WHFR (89.3 MHz) is a low power radio station in Dearborn, Michigan, which is owned and operated by Henry Ford College.  

WHFR programs a variety radio format, music heard little elsewhere on Detroit area radio stations.  The station features alternative/modern rock, big bands, urban gospel, Americana, folk, blues, hip hop, jazz, space rock, urban rock, and world music, in addition to a weekly public affairs show.  Most music shows highlight new releases, independent labels, and local artists. Through a satellite-delivered service known as "Classical 24," the station provides classical music in late nights and early mornings.

WHFR-FM is non-commercial, student-staffed, faculty-guided station with its radio studios in the college's Student Center.  The transmitter is also on the campus, off Evergreen Road.

History
In 1962, WHFR began as a student radio club with only a double-closet-sized room for operating a public address system to the dining room, providing a variety of music and campus announcements during weekday hours.

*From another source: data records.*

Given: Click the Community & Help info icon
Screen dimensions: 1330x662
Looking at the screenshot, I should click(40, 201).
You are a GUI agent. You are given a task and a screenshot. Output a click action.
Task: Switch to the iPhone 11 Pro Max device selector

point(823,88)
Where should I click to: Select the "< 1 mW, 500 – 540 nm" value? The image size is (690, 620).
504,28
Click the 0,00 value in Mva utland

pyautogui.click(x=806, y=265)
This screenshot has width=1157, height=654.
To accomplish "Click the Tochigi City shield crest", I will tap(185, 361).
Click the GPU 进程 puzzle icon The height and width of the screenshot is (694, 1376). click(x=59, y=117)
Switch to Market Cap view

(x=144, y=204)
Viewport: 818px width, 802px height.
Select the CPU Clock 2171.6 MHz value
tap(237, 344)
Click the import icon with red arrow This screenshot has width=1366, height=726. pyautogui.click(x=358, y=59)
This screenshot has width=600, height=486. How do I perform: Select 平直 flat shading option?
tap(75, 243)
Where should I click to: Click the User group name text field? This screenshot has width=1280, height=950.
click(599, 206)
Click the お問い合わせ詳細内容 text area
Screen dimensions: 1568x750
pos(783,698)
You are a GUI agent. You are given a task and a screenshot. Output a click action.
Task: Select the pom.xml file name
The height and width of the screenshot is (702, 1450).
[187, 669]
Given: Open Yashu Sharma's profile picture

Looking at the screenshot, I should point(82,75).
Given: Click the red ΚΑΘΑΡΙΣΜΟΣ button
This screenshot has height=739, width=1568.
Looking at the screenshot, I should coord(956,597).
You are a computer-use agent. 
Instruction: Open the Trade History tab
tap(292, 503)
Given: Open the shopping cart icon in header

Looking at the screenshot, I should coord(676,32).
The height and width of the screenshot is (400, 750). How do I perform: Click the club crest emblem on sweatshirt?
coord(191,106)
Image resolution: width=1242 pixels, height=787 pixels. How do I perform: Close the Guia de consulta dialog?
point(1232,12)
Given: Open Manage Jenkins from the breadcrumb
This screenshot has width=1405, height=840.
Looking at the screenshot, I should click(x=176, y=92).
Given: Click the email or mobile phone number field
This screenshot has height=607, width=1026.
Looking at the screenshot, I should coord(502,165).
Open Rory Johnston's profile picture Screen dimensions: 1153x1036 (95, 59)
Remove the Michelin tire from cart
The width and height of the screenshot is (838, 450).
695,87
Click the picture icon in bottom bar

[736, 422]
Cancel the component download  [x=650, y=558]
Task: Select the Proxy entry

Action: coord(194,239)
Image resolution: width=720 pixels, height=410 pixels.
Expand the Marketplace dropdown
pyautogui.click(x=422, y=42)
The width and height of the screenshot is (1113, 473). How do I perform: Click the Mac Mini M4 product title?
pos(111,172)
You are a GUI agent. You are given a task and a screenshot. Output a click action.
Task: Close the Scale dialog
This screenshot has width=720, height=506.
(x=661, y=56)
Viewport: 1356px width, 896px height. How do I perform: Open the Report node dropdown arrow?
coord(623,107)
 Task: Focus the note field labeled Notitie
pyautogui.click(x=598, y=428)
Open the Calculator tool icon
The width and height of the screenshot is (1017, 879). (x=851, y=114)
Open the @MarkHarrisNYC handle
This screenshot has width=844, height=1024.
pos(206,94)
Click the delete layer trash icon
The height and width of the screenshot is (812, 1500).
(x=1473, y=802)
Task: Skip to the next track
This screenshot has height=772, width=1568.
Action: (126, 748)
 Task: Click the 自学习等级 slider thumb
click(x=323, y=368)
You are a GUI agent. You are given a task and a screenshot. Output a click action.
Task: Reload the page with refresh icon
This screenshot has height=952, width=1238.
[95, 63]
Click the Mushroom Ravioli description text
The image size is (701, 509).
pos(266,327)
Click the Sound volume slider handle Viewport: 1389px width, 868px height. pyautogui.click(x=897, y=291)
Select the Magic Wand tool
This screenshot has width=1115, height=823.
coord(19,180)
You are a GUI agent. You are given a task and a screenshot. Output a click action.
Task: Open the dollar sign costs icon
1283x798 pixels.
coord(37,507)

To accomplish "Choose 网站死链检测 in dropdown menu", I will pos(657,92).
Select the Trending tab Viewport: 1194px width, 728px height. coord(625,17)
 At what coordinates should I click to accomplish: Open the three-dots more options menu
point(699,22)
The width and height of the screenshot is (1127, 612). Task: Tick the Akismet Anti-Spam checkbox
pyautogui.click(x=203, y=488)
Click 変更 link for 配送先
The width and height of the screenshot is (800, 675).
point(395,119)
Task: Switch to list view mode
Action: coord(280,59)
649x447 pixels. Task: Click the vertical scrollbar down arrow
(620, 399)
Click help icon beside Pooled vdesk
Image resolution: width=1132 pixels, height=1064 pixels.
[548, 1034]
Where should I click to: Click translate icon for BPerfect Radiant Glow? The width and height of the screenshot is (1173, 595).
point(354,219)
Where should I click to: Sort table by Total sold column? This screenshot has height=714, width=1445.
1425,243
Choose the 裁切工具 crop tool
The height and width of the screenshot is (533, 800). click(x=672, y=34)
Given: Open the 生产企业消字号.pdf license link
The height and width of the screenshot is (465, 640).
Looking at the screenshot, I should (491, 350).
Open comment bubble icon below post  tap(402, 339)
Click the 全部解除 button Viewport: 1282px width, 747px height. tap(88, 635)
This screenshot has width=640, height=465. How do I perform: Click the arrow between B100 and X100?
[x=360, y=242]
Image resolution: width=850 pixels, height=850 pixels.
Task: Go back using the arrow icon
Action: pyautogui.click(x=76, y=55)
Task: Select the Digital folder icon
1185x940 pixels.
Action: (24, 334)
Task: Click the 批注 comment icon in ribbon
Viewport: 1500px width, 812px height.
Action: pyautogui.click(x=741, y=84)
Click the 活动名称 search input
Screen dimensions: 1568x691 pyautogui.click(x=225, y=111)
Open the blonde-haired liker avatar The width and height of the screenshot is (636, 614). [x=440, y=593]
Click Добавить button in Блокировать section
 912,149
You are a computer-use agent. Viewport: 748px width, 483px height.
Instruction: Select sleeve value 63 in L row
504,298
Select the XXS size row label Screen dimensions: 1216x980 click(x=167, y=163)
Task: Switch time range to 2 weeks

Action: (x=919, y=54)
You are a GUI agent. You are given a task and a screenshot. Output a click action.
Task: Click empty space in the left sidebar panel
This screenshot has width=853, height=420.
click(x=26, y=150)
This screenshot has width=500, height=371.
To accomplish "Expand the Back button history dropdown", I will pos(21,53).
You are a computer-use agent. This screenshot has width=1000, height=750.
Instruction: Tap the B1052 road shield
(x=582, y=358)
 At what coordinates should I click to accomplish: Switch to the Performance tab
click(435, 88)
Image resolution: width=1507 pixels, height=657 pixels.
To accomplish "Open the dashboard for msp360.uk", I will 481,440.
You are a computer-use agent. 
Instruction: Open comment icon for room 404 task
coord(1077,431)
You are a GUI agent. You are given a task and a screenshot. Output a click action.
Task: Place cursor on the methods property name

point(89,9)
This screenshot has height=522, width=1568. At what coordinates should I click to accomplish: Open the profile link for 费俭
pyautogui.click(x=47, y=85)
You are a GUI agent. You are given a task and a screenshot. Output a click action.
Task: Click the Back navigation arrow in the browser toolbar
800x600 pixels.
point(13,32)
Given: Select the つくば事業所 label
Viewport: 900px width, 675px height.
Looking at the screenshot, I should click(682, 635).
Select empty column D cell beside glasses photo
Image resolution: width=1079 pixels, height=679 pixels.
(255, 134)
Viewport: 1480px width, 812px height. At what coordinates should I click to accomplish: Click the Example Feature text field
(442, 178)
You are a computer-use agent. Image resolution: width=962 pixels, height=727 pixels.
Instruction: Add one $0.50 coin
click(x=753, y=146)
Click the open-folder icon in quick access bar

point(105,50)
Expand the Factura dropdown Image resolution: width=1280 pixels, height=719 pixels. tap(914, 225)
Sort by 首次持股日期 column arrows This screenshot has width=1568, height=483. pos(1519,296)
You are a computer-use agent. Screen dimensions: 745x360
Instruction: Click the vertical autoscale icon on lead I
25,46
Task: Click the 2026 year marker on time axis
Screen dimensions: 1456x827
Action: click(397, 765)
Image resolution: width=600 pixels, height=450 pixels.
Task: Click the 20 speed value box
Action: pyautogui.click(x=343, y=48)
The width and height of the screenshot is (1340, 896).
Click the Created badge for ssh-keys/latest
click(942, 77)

However, the club's mission since its start was to start a real broadcast station, serving the unique music and information needs of the community, as well as the students at HFCC.

By 1978, the HFCC administration, recognizing the spirit and seeing the dedication, applied for an FM broadcast license from the Federal Communications Commission. The license was granted in 1979, but the preparations necessary to broadcast (construction, equipment, staffing, and budget) took until 1985 to get worked out, when the station went on the air.

Beginning with only six hours a day/six days a week, with all shows prerecorded, WHFR grew steadily as it proved itself and attracted more volunteers, first going "live" in 1987 (for three hours a week). In 1988, with a schedule of 12 hours a day, the WHFR staff was stretched thin and moved all of its equipment and music library out of the Student Center and into the new HFCC Fine Arts Center. Since 1997, the station has achieved a 24/7 broadcasting schedule, with the help of over 60 student and alumni volunteers.

Among their achievements and awards by the Michigan Association of Educational Broadcasters and the MAB Michigan Association of Broadcasters, WHFR-FM is also locally recognized as the most diverse station in the state. They've been recognized for this achievement in several newspaper and website polls. 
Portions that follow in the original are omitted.